4.2 A IMAGEM PÚBLICA DA PSICOMETRIA

Quanto à sua imagem pública, a psicometria não goza de boa reputação (Carroll, 1997). Segundo Carroll (1997), ao longo da história certas interpretações do campo da psicometria têm conseguido concentrar a atenção do público leigo, fornecendo uma imagem muito negativa quanto aos estudos psicométricos, e obscurecendo a real natureza desse campo do conhecimento. Algumas interpretações geradoras de repercussão negativa são as seguintes:

1. A genética é o componente mais importante para a definição da inteligência humana. Baixos escores em testes de QI implicam em uma baixa condição intelectual por meio de fatores genéticos.

2. Diferenças de escores em testes de QI entre indivíduos brancos e negros são explicadas por meio de causas genéticas. Os indivíduos negros, pois, são inferiores aos indivíduos brancos, em termos intelectuais.

3. O fator g dá conta de explicar sozinho a natureza da inteligência humana.

Carroll (1997) discorda dessas interpretações, defende que esses pontos não representam bem as evidências fundamentais desse campo do conhecimento, e demonstra que a maior parte dos resultados de pesquisas oriundas da psicometria possuem uma sólida base conceitual e metodológica. Segundo seu argumento, os três aspectos comentados, como outros pontos polêmicos, representam interpretações errôneas de alguns autores da psicometria sobre dados complexos e complicados de serem interpretados e analisados. Carroll (1997) chama a atenção para o fato de que nenhum desses pontos são evidências fortes da psicometria, mas apenas interpretações e pontos de vista de má qualidade sobre dados de pesquisas.

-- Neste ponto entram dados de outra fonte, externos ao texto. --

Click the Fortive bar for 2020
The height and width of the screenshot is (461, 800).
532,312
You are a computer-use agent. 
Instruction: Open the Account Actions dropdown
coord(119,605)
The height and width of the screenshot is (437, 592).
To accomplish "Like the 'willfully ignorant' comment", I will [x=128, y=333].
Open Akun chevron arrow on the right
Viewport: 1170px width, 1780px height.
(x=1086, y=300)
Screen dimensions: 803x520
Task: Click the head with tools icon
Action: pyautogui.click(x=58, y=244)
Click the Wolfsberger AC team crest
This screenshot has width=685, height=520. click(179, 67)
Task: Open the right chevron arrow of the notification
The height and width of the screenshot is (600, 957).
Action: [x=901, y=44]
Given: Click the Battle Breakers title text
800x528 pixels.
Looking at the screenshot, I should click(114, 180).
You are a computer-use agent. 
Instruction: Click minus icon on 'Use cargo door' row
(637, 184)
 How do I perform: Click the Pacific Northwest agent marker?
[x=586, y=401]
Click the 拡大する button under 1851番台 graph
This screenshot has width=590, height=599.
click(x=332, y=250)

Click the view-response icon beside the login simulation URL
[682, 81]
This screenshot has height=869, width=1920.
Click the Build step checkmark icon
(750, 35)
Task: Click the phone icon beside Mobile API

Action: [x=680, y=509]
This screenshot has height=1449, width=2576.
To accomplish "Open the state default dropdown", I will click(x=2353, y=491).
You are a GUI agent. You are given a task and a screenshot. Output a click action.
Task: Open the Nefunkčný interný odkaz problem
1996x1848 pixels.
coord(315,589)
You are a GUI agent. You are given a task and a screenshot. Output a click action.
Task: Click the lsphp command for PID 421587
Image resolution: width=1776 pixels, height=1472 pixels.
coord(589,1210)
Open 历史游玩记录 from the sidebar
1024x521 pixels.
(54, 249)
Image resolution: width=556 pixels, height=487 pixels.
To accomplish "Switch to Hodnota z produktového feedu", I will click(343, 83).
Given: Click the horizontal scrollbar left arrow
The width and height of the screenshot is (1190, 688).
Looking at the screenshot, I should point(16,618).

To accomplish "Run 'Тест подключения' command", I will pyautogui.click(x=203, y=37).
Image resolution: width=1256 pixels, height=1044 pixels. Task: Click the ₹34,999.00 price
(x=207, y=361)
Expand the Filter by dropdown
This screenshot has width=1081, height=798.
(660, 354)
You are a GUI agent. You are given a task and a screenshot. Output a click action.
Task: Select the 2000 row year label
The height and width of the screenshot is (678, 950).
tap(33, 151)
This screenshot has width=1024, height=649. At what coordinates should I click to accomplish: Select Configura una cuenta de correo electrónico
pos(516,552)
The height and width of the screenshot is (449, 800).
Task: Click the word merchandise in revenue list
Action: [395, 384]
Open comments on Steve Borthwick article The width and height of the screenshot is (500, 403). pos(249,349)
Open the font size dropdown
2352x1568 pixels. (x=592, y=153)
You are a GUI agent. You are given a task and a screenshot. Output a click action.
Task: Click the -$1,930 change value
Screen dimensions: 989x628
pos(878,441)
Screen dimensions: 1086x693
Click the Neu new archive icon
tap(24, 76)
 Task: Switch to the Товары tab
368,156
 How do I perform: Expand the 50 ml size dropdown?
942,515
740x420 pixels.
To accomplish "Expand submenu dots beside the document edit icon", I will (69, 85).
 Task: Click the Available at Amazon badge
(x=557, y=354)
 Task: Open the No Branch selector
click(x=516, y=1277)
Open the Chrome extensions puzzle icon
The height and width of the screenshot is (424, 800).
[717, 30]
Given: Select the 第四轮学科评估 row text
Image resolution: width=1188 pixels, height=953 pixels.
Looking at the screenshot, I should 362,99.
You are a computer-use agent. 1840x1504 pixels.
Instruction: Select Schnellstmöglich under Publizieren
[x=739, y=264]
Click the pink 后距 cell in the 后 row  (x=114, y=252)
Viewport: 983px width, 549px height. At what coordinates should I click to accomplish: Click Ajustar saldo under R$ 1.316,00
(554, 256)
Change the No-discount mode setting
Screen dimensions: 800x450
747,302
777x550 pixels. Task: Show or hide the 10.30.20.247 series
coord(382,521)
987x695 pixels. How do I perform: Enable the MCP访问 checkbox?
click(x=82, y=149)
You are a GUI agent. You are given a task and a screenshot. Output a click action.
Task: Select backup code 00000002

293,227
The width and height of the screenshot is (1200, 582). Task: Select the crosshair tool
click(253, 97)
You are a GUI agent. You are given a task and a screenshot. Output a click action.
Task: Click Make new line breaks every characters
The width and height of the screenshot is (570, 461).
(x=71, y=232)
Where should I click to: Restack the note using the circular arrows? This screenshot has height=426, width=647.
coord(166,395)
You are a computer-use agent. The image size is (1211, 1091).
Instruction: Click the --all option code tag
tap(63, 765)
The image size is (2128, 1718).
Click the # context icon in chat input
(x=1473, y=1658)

Ao criticar essas interpretações, Carroll (1997) define alguns pontos cruciais para responder pelas evidências e interpretações da área. Alguns dos pontos abordados são os seguintes:

1. A psicometria é uma área respeitável e rigorosa do conhecimento científico. Seu rigor provém de tecnologias finas e acuradas para a construção e a análise de variáveis psicológicas. Por meio da construção de instrumentos específicos de mensuração, a psicometria é capaz de obter escores sobre diversas funções da mente humana, identificando um largo conjunto de habilidades cognitivas, através das diferenças individuais.

2. Os modelos da inteligência elaborados pela psicometria definem um vasto conjunto de habilidades cognitivas, identificando desde a presença de habilidades extremamente especializadas, até a presença de uma habilidade cognitiva geral, denominada de fator g. Nesse sentido, a inteligência é definida como um amplo conjunto de fatores, tanto especializados, como gerais, respondendo ambos pela performance intelectual das pessoas.

3. Há um vasto conjunto de evidências sobre a importância da habilidade cognitiva geral, ou fator g, em relação ao rendimento intelectual. O fator g é responsável pela maior parte da variância nos escores de testes de rendimento escolar, de crescimento mental, e de habilidades cognitivas, o que significa dizer que o fator g, entre um largo conjunto de habilidades, é o fator que mais influencia a performance intelectual. Apesar da reconhecida importância das várias habilidades cognitivas específicas para uma melhor definição da arquitetura intelectual humana, a habilidade cognitiva geral é responsável pela maior parte da performance, tanto cognitiva, como escolar. Em linhas gerais, possuir um alto escore na habilidade cognitiva geral é um preditor mais forte em

relação à competência escolar e cognitiva, do que possuir um alto escore em habilidades cognitivas especializadas.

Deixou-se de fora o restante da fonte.